Entre horreur et rock'n roll, l'association des univers de Stephen King et John Carpenter fait des étincelles

CHRISTINE

1983 – USA

Réalisé par John Carpenter

Avec Keith Gordon, John Stockwell, Alexandra Paul, Robert Prosky, Harry Dean Stanton, Christine Belford

THEMA OBJETS VIVANTS I SAGA STEPHEN KING I JOHN CARPENTER

Sensibilisé par les succès de Carrie et Shining, le producteur Richard Kobritz se lança à son tour dans l’adaptation d’un roman de Stephen King. S’il jeta son dévolu sur « Christine », alors que le roman n’était pas encore publié, c’est qu’il y trouva trois composantes propres à lui attirer les faveurs d’un large public américain : l’adolescence, le rock’n roll et les voitures. A peine remis de l’échec ô combien injuste de The Thing, John Carpenter s’installa sur le fauteuil du réalisateur. Christine raconte l’histoire d’Arnie Cunningham, un jeune lycéen américain timide et complexé, qui semble être l’exact opposé de son ami Dennis, sportif, populaire et courtisé par les filles. Un beau jour, Arnie tombe littéralement sous le charme d’une vieille voiture qui traîne comme une épave rouillée dans l’arrière-cour d’un garage sinistre. Dennis tente de le dissuader de faire une folie, mais Arnie a le coup de foudre : il achète cette Plymouth Fury vieille de 21 ans, qui répond au doux nom de Christine, et passe dès lors tout son temps libre à la restaurer. Bientôt, la voiture retrouve miraculeusement sa jeunesse. Sa carrosserie brille d’un rouge vif flamboyant, son moteur rugit comme s’il sortait de l’usine, et sa vieille radio chante joyeusement les tubes de 1957. Mais peu à peu, l’âme diabolique de la voiture possède Arnie et s’acharne à détruire quiconque s’interpose entre elle et le jeune homme…

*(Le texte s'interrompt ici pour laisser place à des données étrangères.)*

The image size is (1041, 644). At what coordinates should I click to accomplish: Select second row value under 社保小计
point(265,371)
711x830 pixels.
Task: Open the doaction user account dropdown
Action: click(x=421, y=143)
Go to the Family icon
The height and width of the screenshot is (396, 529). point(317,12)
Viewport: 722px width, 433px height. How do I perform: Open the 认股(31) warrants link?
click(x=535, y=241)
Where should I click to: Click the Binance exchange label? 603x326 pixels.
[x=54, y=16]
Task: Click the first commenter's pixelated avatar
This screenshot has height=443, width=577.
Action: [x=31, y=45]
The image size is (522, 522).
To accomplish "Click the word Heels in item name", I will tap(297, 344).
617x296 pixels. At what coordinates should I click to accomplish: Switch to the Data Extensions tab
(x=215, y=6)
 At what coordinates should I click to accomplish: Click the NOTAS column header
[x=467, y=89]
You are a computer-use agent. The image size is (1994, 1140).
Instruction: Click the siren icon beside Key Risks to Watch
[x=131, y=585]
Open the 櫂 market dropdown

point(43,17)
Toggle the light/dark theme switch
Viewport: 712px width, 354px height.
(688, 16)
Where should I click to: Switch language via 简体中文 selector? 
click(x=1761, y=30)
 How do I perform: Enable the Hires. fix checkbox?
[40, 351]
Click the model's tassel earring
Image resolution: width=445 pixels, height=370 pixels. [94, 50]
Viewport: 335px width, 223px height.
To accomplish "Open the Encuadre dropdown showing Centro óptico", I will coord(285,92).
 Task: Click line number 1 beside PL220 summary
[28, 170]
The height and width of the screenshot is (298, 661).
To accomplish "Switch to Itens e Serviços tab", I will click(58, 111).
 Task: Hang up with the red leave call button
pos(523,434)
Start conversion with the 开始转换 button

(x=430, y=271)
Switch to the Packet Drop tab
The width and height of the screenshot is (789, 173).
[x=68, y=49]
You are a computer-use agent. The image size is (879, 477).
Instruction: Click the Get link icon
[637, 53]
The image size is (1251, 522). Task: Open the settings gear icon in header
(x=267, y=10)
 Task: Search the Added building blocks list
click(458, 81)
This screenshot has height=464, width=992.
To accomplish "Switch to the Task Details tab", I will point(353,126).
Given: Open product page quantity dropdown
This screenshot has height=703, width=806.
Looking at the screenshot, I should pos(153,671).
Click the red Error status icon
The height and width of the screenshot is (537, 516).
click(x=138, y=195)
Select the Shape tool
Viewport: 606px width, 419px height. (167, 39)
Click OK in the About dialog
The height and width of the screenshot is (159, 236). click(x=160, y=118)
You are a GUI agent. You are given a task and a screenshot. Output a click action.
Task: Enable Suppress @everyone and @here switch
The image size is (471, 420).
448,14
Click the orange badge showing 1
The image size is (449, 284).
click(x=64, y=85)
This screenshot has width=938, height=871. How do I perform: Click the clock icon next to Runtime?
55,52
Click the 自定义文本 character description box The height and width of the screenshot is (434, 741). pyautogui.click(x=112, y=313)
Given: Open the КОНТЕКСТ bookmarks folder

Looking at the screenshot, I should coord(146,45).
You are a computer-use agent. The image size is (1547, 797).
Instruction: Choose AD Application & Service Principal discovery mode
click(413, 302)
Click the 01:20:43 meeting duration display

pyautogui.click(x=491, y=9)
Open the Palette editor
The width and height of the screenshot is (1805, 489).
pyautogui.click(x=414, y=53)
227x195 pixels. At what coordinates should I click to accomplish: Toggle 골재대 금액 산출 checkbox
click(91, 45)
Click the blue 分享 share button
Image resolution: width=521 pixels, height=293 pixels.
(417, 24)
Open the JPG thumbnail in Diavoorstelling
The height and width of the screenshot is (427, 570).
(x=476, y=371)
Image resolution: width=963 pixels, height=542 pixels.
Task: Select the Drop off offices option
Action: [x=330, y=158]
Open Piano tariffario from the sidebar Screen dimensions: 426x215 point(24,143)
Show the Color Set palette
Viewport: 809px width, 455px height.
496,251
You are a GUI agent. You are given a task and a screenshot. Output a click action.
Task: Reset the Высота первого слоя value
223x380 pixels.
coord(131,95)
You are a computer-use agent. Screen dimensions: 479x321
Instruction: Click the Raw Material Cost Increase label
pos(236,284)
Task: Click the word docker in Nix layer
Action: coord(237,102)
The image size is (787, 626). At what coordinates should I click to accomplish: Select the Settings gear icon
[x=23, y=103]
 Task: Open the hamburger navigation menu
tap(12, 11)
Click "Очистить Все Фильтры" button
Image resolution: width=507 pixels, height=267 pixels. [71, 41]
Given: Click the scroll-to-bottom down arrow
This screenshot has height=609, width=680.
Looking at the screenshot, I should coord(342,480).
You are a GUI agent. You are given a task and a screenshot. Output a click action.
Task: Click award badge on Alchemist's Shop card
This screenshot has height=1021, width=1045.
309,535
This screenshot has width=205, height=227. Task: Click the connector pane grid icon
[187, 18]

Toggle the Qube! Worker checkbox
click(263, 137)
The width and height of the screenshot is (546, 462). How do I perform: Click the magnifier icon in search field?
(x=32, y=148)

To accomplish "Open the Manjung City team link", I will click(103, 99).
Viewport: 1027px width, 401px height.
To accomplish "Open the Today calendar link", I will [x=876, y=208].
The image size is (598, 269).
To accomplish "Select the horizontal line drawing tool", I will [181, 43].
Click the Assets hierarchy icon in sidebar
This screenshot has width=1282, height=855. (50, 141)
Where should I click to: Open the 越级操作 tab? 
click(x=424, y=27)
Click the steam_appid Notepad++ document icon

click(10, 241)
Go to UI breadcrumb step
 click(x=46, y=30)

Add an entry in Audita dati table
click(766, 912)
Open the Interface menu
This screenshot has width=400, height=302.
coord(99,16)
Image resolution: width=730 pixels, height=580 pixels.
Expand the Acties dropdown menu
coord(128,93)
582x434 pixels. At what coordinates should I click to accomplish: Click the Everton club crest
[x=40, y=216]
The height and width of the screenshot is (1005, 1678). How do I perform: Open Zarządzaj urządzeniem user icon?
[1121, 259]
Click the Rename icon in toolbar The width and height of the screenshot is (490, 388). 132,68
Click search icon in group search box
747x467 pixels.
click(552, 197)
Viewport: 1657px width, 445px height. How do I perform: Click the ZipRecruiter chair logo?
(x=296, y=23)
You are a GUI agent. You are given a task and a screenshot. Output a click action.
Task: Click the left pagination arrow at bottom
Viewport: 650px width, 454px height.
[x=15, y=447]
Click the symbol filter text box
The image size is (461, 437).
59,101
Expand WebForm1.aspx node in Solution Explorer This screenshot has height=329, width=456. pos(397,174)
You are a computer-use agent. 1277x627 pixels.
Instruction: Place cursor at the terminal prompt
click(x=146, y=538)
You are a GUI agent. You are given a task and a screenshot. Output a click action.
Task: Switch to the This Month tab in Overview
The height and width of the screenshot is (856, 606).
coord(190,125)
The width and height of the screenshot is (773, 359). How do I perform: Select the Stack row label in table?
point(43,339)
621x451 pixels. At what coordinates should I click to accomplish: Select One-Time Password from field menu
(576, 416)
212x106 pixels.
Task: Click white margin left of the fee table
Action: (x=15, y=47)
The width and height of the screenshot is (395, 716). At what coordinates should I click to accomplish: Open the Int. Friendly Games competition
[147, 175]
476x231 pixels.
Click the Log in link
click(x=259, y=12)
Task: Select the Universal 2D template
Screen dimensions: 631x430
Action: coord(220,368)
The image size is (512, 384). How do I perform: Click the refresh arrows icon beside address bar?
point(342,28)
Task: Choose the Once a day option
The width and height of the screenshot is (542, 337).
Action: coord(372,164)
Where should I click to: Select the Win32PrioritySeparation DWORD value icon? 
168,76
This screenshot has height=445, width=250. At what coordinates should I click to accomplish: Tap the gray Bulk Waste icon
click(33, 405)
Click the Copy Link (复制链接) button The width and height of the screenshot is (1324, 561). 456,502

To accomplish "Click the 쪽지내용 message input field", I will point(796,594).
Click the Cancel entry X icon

Le roman de Stephen King adoptait un mode de narration inhabituel, chacun de ses actes étant conté à la première personne par un protagoniste différent. Sans aller jusqu’à opter pour le même procédé, le scénario de Bill Phillips s’avère remarquablement fidèle au texte initial, malgré quelques épurations nécessaires dues à la taille du texte initial, et l’expurgation du fantôme hantant Christine. Du coup, le film parle moins d’une voiture hantée que d’un objet maléfique doté d’une personnalité propre. A sa maîtrise de l’épouvante, Carpenter ajoute ici une autre de ses passions : le rock’n roll. « J’ai pour habitude de fredonner régulièrement des chansons des Beatles lorsque j’arrive sur les plateaux de tournage », nous avoue-t-il (1). La bande originale du réalisateur/compositeur, synthétique et sommaire comme à son habitude, se mêle donc avec bonheur aux tubes des fifties qui ponctuent le film, ceux-là mêmes qui se trouvaient, par extraits interposés, en exergue de chaque chapitre du roman de King.

Tôle froissée

L’un des aspects les plus fascinants du film est la métamorphose psychologique et physique de son « héros ». Cette mutation suit en toute logique celle de la voiture elle-même, vieille guimbarde rouillée et pitoyable changée en un bolide flambant neuf doté d’une « force de caractère » étonnante. Si le trucage employé pour visualiser les « résurrections » de Christine est d’une simplissime efficacité – les plans de froissage de tôle sont montés à l’envers – la concrétisation technique du film n’alla pas sans mal, nécessitant l’achat à prix d’or de vingt-trois Plymouth Fury et la destruction de la plupart d’entre elles. Pas aussi prestigieuse que les œuvres de Brian de Palma et de Stanley Kubrick, Christine est pourtant sans conteste l’une des adaptations les plus réussies de l’œuvre de Stephen King.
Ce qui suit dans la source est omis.